I recently went with a friend to a very busy, very loud Buffalo Wild Wings (NASDAQ:BWLD) restaurant to watch a few NFL games. This particular location, in Spokane, Wash., just opened earlier in the year, and two more opened in the area the previous year. In fact, the company had yet another great year for business growth, with 60 more locations at the end of September than it had at the start of 2015. That brought the total number of locations around the world to 1,131, not including an additional 11 Pizza Rev and R Taco locations. As part of its profit growth plan, the company continues transitioning franchised restaurants to ones that are company-owned and -operated. In the nine months ended at the end of September, the company acquired 54 locations from franchisees. There were 573 company-owned restaurants at the end of September and 569 franchised ones.

In short, business appears to be booming. With such robust restaurant opening numbers in 2015, what kind of returns did investors of Buffalo Wild Wings notch for the year? And what kind of growth could investors expect for 2016? Let's take a look.

Growing business, flat stock
Despite the flurry of new locations, Buffalo Wild Wings stock hasn't experienced the same type of expansion. From January through September, shares rose by as much as 13%. Since then, however, prices have come back down below where they were to start 2015. As of this writing, the stock is trading at about an 8.5% year-to-date loss.

It all has to do with misses in net profitability, especially in third-quarter earnings results. Here's a look at the EPS numbers for the year:

Quarter

Analyst Expectations

Actual Results

Year-Over-Year Growth (Loss)

Q1 2015

$1.63

$1.52

1.7%

Q2 2015

$1.26

$1.12

(9.9%)

Q3 2015

$1.29

$1.00

(12.2%)

Source: Yahoo! Finance.

In addition to missing earnings estimates, the company has also experienced shrinking profitability compared with the previous year. This drop comes despite double-digit yer-over-year growth in total revenue, and it's being caused by increased food and labor costs (overall expenses rose almost 22% year-over year, food costs rose 25% year-over-year, and labor rose 22% year-over-year), as well as expenses incurred from the transition of those 54 restaurants from franchisees to ones that are company-owned and -operated. These costs were slightly offset by positive same-store sales growth for company-owned restaurants of 7% in the first quarter, 4.2% in the second quarter, and 3.9% in the third quarter.

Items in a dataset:
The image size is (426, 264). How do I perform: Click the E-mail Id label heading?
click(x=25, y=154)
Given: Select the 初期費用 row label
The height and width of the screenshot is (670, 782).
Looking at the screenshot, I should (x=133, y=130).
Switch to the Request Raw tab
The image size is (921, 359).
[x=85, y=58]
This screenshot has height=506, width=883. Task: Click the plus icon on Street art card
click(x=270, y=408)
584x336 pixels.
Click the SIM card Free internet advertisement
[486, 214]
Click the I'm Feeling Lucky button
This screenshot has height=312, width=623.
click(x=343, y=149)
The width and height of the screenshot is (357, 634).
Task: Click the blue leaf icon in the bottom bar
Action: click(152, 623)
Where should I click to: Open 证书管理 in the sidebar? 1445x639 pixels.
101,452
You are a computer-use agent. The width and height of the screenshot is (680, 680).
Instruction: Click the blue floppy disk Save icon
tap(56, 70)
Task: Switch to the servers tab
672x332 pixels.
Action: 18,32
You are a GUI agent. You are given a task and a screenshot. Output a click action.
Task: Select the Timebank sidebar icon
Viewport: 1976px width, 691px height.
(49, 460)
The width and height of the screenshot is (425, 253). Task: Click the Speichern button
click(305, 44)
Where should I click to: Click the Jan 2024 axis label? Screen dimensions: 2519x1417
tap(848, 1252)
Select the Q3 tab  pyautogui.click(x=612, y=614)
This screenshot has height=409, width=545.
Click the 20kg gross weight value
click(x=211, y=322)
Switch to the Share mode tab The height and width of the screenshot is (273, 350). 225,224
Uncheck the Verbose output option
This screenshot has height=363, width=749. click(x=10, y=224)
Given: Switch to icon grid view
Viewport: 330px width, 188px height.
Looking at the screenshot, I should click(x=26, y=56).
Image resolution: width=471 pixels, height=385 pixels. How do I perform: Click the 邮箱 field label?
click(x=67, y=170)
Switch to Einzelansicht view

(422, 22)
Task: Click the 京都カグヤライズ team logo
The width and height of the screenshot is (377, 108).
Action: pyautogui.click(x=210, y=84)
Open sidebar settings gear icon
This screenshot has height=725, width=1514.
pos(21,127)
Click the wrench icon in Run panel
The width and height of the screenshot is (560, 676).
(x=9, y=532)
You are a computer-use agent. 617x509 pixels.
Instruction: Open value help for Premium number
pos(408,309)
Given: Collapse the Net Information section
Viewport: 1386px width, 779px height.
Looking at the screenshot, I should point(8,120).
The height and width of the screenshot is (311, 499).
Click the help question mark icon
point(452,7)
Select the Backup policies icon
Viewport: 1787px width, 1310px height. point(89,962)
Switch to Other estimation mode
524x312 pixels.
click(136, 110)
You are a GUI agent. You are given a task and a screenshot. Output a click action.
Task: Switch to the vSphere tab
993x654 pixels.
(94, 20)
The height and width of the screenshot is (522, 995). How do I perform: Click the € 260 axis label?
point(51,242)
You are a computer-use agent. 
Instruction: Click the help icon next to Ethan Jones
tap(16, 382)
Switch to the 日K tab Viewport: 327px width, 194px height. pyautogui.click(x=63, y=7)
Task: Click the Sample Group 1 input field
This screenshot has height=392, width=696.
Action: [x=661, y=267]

_TASK_
According to the Buffalo Wild Wings article, how many locations did the company acquire from franchisees in the nine months ending in September? Use only the Buffalo Wild Wings article to answer.

_CORRECT ANSWER_
54 locations.